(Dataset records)
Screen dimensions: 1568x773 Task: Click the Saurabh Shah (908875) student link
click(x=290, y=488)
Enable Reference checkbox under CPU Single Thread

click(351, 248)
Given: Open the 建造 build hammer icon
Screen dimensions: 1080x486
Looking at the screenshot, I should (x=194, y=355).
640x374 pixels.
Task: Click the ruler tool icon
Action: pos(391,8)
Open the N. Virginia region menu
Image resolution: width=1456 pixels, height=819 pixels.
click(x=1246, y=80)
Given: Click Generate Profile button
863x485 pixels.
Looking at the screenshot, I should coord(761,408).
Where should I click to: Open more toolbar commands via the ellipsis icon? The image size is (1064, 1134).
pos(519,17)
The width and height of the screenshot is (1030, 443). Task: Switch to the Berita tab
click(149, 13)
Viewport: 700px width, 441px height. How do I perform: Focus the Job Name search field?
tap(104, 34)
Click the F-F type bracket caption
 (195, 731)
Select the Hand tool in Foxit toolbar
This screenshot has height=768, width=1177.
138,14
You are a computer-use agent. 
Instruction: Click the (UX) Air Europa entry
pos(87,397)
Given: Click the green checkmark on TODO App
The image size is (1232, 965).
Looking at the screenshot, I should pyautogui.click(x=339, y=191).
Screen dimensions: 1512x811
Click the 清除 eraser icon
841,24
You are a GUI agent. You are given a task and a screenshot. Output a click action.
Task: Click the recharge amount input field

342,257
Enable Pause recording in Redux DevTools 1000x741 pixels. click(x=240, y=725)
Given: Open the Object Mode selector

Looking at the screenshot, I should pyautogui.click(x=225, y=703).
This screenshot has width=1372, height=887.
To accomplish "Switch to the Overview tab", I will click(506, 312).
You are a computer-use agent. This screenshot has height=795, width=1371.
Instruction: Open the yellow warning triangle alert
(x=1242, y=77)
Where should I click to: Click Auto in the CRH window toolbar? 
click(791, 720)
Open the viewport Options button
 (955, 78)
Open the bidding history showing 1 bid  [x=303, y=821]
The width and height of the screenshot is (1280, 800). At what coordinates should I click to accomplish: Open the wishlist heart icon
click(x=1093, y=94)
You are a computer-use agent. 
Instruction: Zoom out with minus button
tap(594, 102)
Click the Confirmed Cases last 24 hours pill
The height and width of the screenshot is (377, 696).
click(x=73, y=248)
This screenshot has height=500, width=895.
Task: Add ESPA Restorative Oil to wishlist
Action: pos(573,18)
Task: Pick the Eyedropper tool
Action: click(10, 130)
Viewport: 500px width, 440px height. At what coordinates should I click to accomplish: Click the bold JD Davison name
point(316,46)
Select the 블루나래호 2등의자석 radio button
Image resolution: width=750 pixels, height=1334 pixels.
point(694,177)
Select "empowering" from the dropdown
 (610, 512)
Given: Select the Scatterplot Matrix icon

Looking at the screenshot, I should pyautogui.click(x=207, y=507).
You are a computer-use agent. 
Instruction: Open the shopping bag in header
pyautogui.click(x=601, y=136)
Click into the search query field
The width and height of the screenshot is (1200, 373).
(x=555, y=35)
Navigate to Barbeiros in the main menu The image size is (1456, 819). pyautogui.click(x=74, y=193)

STATED TASK:
Rewrite the listing with every "computer-use agent" changed to "screen assistant", leaving everything else as it is.

THE OUTPUT:
Screen dimensions: 1568x773 Task: Click the Saurabh Shah (908875) student link
click(x=290, y=488)
Enable Reference checkbox under CPU Single Thread

click(351, 248)
Given: Open the 建造 build hammer icon
Screen dimensions: 1080x486
Looking at the screenshot, I should (x=194, y=355).
640x374 pixels.
Task: Click the ruler tool icon
Action: pos(391,8)
Open the N. Virginia region menu
Image resolution: width=1456 pixels, height=819 pixels.
click(x=1246, y=80)
Given: Click Generate Profile button
863x485 pixels.
Looking at the screenshot, I should coord(761,408).
Where should I click to: Open more toolbar commands via the ellipsis icon? The image size is (1064, 1134).
pos(519,17)
The width and height of the screenshot is (1030, 443). Task: Switch to the Berita tab
click(149, 13)
Viewport: 700px width, 441px height. How do I perform: Focus the Job Name search field?
tap(104, 34)
Click the F-F type bracket caption
 (195, 731)
Select the Hand tool in Foxit toolbar
This screenshot has height=768, width=1177.
138,14
You are a screen assistant. 
Instruction: Click the (UX) Air Europa entry
pos(87,397)
Given: Click the green checkmark on TODO App
The image size is (1232, 965).
Looking at the screenshot, I should pyautogui.click(x=339, y=191).
Screen dimensions: 1512x811
Click the 清除 eraser icon
841,24
You are a GUI agent. You are given a task and a screenshot. Output a click action.
Task: Click the recharge amount input field

342,257
Enable Pause recording in Redux DevTools 1000x741 pixels. click(x=240, y=725)
Given: Open the Object Mode selector

Looking at the screenshot, I should pyautogui.click(x=225, y=703).
This screenshot has width=1372, height=887.
To accomplish "Switch to the Overview tab", I will click(506, 312).
You are a screen assistant. This screenshot has height=795, width=1371.
Instruction: Open the yellow warning triangle alert
(x=1242, y=77)
Where should I click to: Click Auto in the CRH window toolbar? 
click(791, 720)
Open the viewport Options button
 (955, 78)
Open the bidding history showing 1 bid  [x=303, y=821]
The width and height of the screenshot is (1280, 800). At what coordinates should I click to accomplish: Open the wishlist heart icon
click(x=1093, y=94)
You are a screen assistant. 
Instruction: Zoom out with minus button
tap(594, 102)
Click the Confirmed Cases last 24 hours pill
The height and width of the screenshot is (377, 696).
click(x=73, y=248)
This screenshot has height=500, width=895.
Task: Add ESPA Restorative Oil to wishlist
Action: pos(573,18)
Task: Pick the Eyedropper tool
Action: click(10, 130)
Viewport: 500px width, 440px height. At what coordinates should I click to accomplish: Click the bold JD Davison name
point(316,46)
Select the 블루나래호 2등의자석 radio button
Image resolution: width=750 pixels, height=1334 pixels.
point(694,177)
Select "empowering" from the dropdown
 (610, 512)
Given: Select the Scatterplot Matrix icon

Looking at the screenshot, I should pyautogui.click(x=207, y=507).
You are a screen assistant. 
Instruction: Open the shopping bag in header
pyautogui.click(x=601, y=136)
Click into the search query field
The width and height of the screenshot is (1200, 373).
(x=555, y=35)
Navigate to Barbeiros in the main menu The image size is (1456, 819). pyautogui.click(x=74, y=193)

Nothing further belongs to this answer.